◆ QUOTED PASSAGE ◆
──────────────────────────────
On 28/05/2015 06:37, Gregory Farnum wrote:
On Tue, May 12, 2015 at 5:42 PM, Josh Durgin <jdurgin@xxxxxxxxxx> wrote:
It will need some metadata regarding positions in the journal. These
could be stored as omap values in a 'journal header' object in a
replicated pool, for rbd perhaps the same pool as the image for
simplicity. The header would contain at least:
* pool_id - where journal data is stored
* journal_object_prefix - unique prefix for journal data objects
* positions - (zone, purpose, object num, offset) tuples indexed by zone
* object_size - approximate size of each data object
* object_num_begin - current earliest object in the log
* object_num_end - max potential object in the log
Similar to rbd images, journal data would be stored in objects named
after the journal_object_prefix and their object number. To avoid
issues of padding or splitting journal entries, and to make it simpler
to keep append-only, it's easier to allow the objects to be near
object_size before moving to the next object number instead of
sticking with an exact object size.
Ideally this underlying structure could be used for both rbd and
cephfs. Variable sized objects are different from the existing cephfs
journal, which uses fixed-size objects for striping. The default is
still 4MB chunks though. How important is striping the journal to
cephfs? For rbd it seems unlikely to help much, since updates need to
be batched up by the client cache anyway.
──────────────────────────────
Records for locating described items:

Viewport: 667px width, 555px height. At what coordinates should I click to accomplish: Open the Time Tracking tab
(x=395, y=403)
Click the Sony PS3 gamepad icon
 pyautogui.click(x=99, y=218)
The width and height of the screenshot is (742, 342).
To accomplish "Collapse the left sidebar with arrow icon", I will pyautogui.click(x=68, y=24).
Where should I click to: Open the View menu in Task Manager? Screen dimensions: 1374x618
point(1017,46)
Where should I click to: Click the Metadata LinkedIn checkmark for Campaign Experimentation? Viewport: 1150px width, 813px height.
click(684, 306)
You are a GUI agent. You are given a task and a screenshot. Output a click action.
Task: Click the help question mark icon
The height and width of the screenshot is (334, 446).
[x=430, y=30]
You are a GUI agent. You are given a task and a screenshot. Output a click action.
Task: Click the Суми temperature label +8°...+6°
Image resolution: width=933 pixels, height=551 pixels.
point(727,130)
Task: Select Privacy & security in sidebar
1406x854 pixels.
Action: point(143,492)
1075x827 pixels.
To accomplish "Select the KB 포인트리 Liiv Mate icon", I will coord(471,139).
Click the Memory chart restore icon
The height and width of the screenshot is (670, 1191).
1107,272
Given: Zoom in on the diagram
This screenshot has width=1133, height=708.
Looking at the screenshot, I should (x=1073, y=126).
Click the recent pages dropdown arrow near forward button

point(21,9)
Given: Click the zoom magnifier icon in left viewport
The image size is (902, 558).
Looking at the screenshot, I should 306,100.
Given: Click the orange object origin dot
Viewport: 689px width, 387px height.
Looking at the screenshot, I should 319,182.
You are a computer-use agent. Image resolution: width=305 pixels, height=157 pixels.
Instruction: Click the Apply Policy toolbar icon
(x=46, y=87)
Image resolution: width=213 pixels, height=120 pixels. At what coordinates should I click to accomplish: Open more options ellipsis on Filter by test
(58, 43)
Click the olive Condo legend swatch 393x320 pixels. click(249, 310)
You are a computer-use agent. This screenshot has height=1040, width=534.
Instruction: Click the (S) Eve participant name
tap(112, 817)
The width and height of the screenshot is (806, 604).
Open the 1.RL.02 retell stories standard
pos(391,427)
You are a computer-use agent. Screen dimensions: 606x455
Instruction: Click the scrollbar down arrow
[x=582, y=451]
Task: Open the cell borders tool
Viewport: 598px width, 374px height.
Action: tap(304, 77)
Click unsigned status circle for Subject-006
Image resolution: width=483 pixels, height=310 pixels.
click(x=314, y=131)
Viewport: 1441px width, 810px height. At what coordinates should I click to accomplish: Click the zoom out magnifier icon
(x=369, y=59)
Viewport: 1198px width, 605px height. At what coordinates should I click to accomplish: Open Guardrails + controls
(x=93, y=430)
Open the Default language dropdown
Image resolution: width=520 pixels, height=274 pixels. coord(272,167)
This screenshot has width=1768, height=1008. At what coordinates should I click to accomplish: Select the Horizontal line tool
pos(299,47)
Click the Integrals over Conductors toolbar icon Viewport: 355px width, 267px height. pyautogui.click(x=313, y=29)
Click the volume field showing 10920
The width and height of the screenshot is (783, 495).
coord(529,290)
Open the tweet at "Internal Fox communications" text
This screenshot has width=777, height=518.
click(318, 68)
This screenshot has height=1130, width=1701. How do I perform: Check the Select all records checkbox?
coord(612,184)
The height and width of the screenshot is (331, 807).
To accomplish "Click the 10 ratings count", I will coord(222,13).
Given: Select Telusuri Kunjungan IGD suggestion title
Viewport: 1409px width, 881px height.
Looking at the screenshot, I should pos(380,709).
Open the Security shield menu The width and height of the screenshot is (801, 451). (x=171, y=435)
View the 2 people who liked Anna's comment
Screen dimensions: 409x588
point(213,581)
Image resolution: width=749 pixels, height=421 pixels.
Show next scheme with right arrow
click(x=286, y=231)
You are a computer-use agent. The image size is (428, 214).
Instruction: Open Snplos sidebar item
──────────────────────────────
◆ WHAT IS ASKED ◆
**a)** In the journal design message, begin at the words "Ideally this underlying" and stop after "client cache anyway.". Write that stretch out again with "striping" changed to "interleaving".
**b)** Answer these questions from the journal design message:
(i) What does the object_size field in the header describe?
(ii) What default chunk size is mentioned for the journal?
(iii) In what kind of object and pool could the journal position metadata be stored as omap values?

◆ SOLUTIONS ◆
**a)**
Ideally this underlying structure could be used for both rbd and
cephfs. Variable sized objects are different from the existing cephfs
journal, which uses fixed-size objects for interleaving. The default is
still 4MB chunks though. How important is interleaving the journal to
cephfs? For rbd it seems unlikely to help much, since updates need to
be batched up by the client cache anyway.

**b)**
(i) The approximate size of each data object.
(ii) 4MB.
(iii) In a 'journal header' object in a replicated pool.